I'd like to quickly start this blog by saying- I wish I could have had some of the people at my district's budget meeting Monday night read this article or listen to Stan Karp speak! Every individual who bashed the teachers (and many did) should consider reading this article and better yet visit my classroom and watch me do my job for a week (they probably wouldn't make it past the second day)! Ok, I'm done ranting; on to the article.
Here is a You Tube link to watch Karp's speech
Below you will find Micaela’s talking points.
The article/lecture "Not Waiting for Superman" by Stan Karp is all about the politics of education. Personally, I have always turned away from any sort of politics because it makes my head hurt and I tend to live in my own bubble. After reading this article though, I found that I had become a victim to the central argument that "public education is failing because of bad teachers and their unions and that charter schools are the solution." (4) As an educator in today's public schools, this statement directly threatens the accountability of my peer teachers and myself saying that through the results acquired through testing that we are doing a shitty job as teachers. I support Stephen Krashen who says that, "If we spend as much on protecting children from poverty as we are willing to spend on testing children and evaluating teachers, we can reduce the problem considerably." (7)
The problem is that our democracy, who collectively operates the public school system, has been slowly weathering down on our system- demanding more from us teachers and giving us less resources to work with, which is due to their dysfunctional financial system. As I hear from many non-educators, teaching is probably one of the hardest jobs in the world. It is very demanding and yet they keep wanting more. With the government on the Oh-Snap side, they see wealthy individuals with money like hedge fund managers, like Whitney Tilson, who is interested in investing their money to make a profit, to start up charter schools as a way to help out. Those in support of charter schools see this as a corporate business, where they are in control of the policies and pay based on merit (merit pay). My principal can be quoted as saying, "you get what you pay for." Charter school teachers get paid less and only later realize the benefits of working in a public school system, where your voice is heard and backed up by a union and the pay is based on step/seniority not merit. It was interesting to learn that 1 out of 4 charter school teachers resign every year.
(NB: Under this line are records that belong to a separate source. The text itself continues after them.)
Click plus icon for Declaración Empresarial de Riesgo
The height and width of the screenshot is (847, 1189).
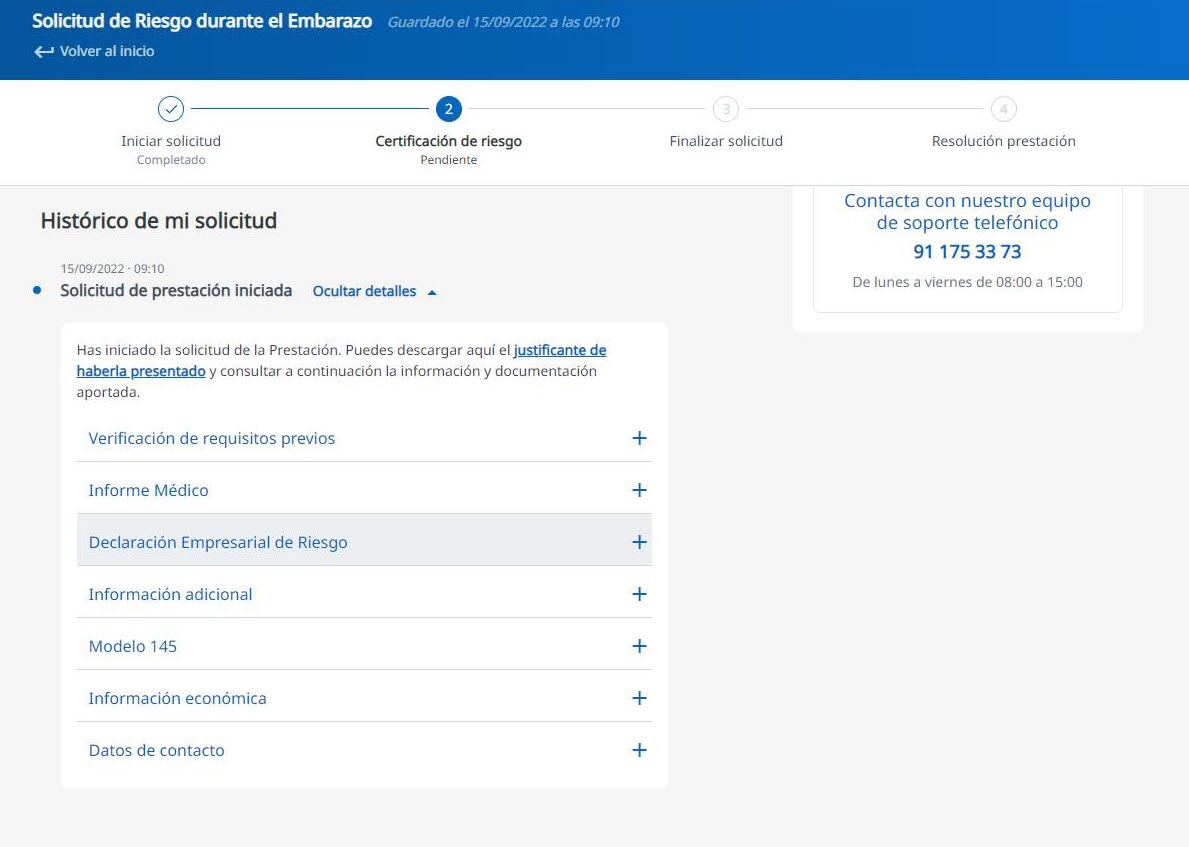pyautogui.click(x=639, y=542)
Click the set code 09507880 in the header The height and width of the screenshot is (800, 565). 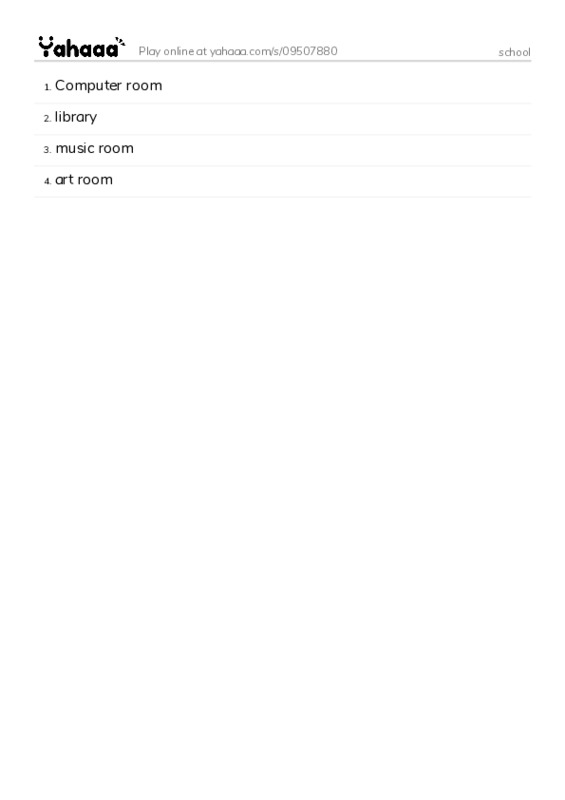click(x=310, y=51)
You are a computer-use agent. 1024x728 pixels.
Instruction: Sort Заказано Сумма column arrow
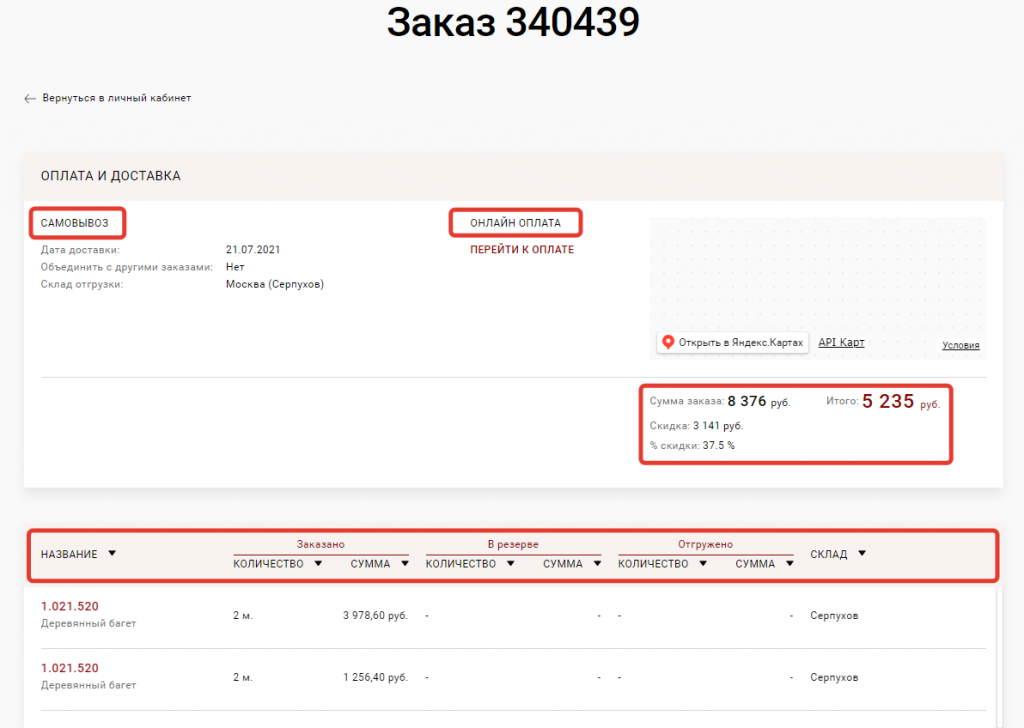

Obviously, we all connected to the Central Falls HS portion and how it IS the poorest community in our state and how LOW these students are.. I related Karp's comment to Kozol when he states, "(A)nd it's the kind of punitive test-driven policy that the Administration is proposing to impose on over 5000 schools in the nation's poorest communities." (5) Will the test results be any surprise when 65% of the learners are ELL? Honestly, who benefits here? Its wrong to use testing data when there are other factors that belong in the picture. It's not just the teachers. We are a part of it, but not the only ones accountable. Parents have to have a place in this equation also. Karp agrees with me that this is the key to improving a school. (7)
Karp also goes on to say a universal daycare/preschool system would benefit ALL to get the necessary start to an education. This definitely relates back to Kozol also.
I want to tell Bill Gates and his foundation to screw for proposing that class sizes should increase to say money, and to end paying teachers so that they can advance to higher degrees, close down schools, and have more virtual high schools or online classes. It is obvious that I am a "defender" of this "education reform(ation)" who "support(s) increased school funding, collective bargaining and control of school policy by educators."
I very much agree with many of Micaela’s comments. In the first paragraph she states that she doesn’t like to get involved with the politics of teaching because it makes her head hurt. This really made me laugh because I hate being involved with the political side of teaching because in my eyes I am here to do a job and that job is to educate my students the best that I can and to look out for their best interest. My job it to take into consideration the way my students learn most effectively and do my best to use that method or strategy as much as I can to give them the best education possible. My job is to provide my students with and environment that is student friendly and student centered. My job is not to listen to talk shows or watch political on TV bash me as an educator. Karp empowers educators in his speech. Being a teacher himself was helpful. He was not some businessman off the streets or some “billionaire with now educational experience who couldn’t survive in your classroom for two days, but has made privatizing education policy a hobby.” Karp just gets it!
Micaela’s next paragraph talks about the situation Central Falls was facing just last year. She talks about how wrong it is that so much of what our government and school systems look at for progress is a giant standardized test which should not be. When you thing about it, many people do not test well (and we all know this). A standardized test does not give us a complete picture of a student’s overall knowledge and progress. It is simply a very small piece of a very large puzzle. If we spent all our time teaching to the test, sure our students would test well. However, we would be doing them such a disservice!
Both Micaela and Karp make a great point when they talk about where the fingers should be pointing. I think we should put more pressure of our politicians to help us fix our educational system without blaming teachers. We works so hard because we love our jobs and we want to make a difference in the lives of our students. I don’t think it is unjust for us to be criticized for doing what is best for our students.